__DATASET CONTENT__.
########################################

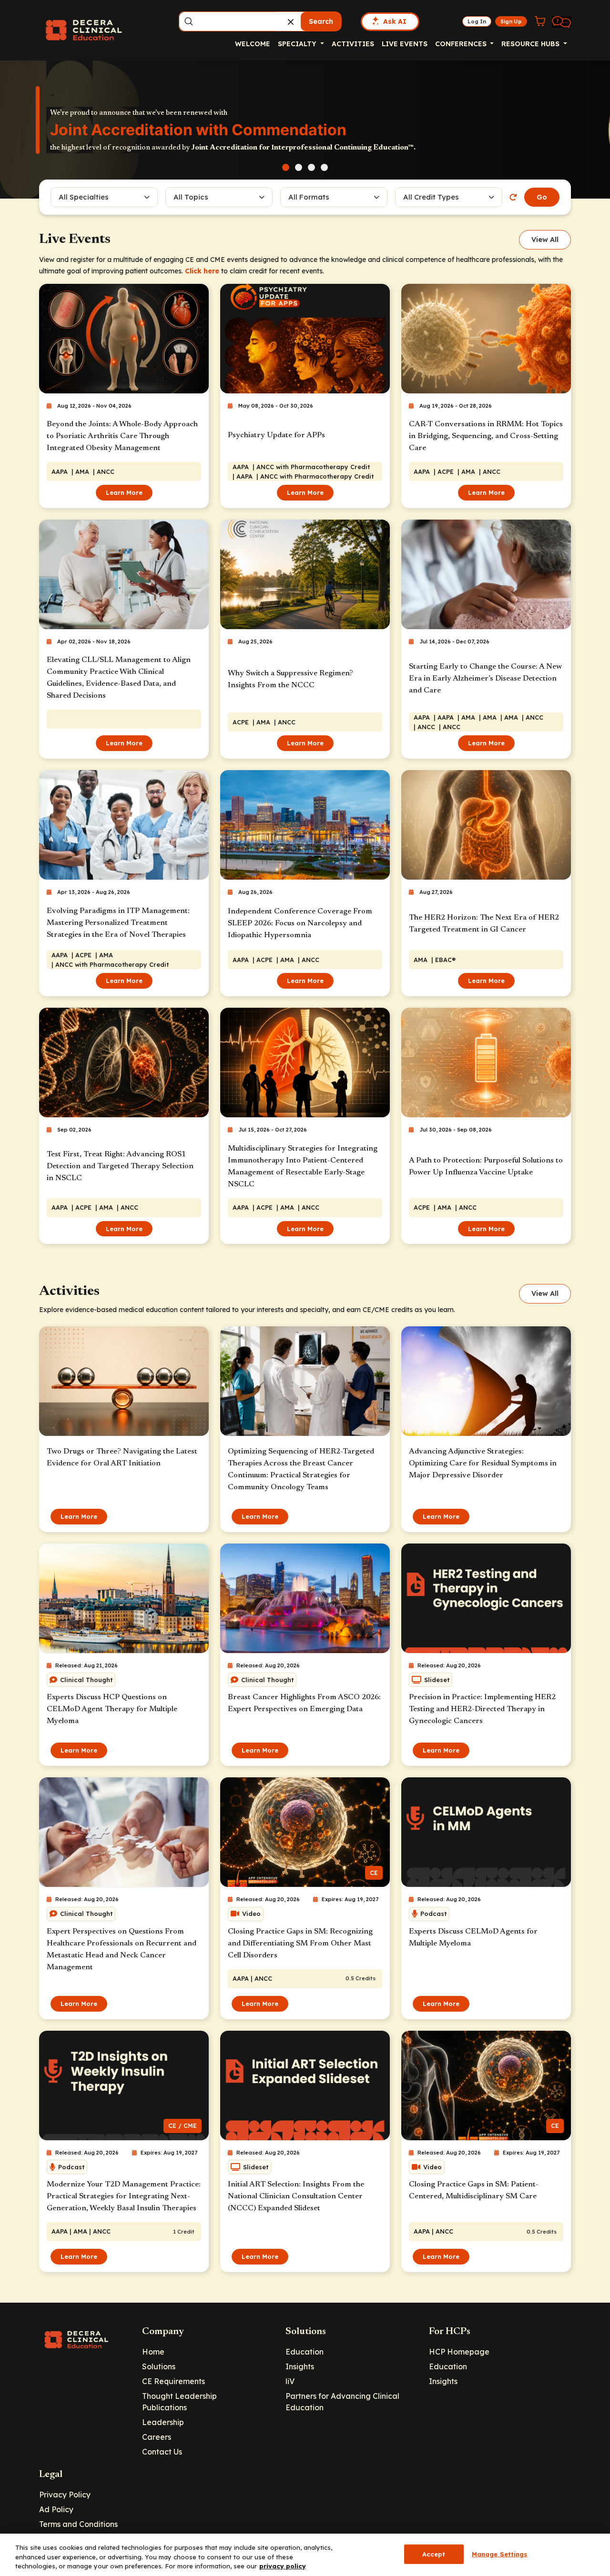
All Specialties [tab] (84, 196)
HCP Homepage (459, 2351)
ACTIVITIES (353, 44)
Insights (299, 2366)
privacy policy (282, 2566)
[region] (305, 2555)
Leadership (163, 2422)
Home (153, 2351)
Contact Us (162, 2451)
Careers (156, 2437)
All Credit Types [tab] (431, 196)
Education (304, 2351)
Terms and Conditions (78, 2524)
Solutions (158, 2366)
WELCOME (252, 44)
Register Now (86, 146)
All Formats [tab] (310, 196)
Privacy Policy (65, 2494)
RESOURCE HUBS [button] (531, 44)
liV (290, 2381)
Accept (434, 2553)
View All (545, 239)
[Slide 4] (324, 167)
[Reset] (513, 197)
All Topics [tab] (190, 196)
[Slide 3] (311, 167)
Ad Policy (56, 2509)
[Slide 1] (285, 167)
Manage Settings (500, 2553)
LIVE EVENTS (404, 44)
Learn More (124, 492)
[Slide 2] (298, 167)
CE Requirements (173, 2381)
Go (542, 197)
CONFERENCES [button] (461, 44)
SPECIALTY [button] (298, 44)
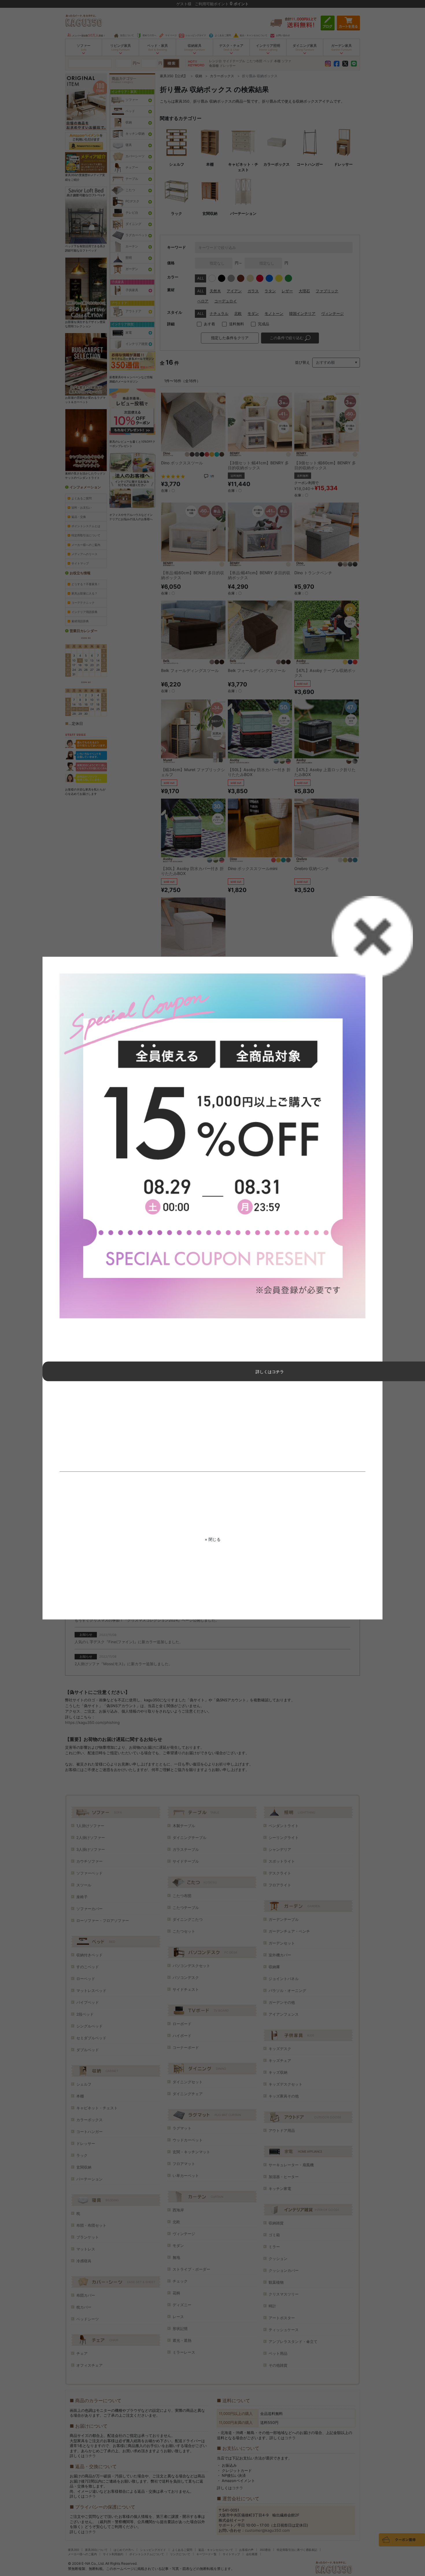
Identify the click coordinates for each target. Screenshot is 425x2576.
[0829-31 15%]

########################################

__TASK OBJECTIVE__. Every line of the material must be reproduced verbatim; the pictures are to be omitted.

__TASK ANSWER__.
All Specialties [tab] (84, 196)
HCP Homepage (459, 2351)
ACTIVITIES (353, 44)
Insights (299, 2366)
privacy policy (282, 2566)
[region] (305, 2555)
Leadership (163, 2422)
Home (153, 2351)
Contact Us (162, 2451)
Careers (156, 2437)
All Credit Types [tab] (431, 196)
Education (304, 2351)
Terms and Conditions (78, 2524)
Solutions (158, 2366)
WELCOME (252, 44)
Register Now (86, 146)
All Formats [tab] (310, 196)
Privacy Policy (65, 2494)
RESOURCE HUBS [button] (531, 44)
liV (290, 2381)
Accept (434, 2553)
View All (545, 239)
[Slide 4] (324, 167)
[Reset] (513, 197)
All Topics [tab] (190, 196)
[Slide 3] (311, 167)
Ad Policy (56, 2509)
[Slide 1] (285, 167)
Manage Settings (500, 2553)
LIVE EVENTS (404, 44)
Learn More (124, 492)
[Slide 2] (298, 167)
CE Requirements (173, 2381)
Go (542, 197)
CONFERENCES [button] (461, 44)
SPECIALTY [button] (298, 44)
Identify the click coordinates for each target. Screenshot is 425x2576.
[0829-31 15%]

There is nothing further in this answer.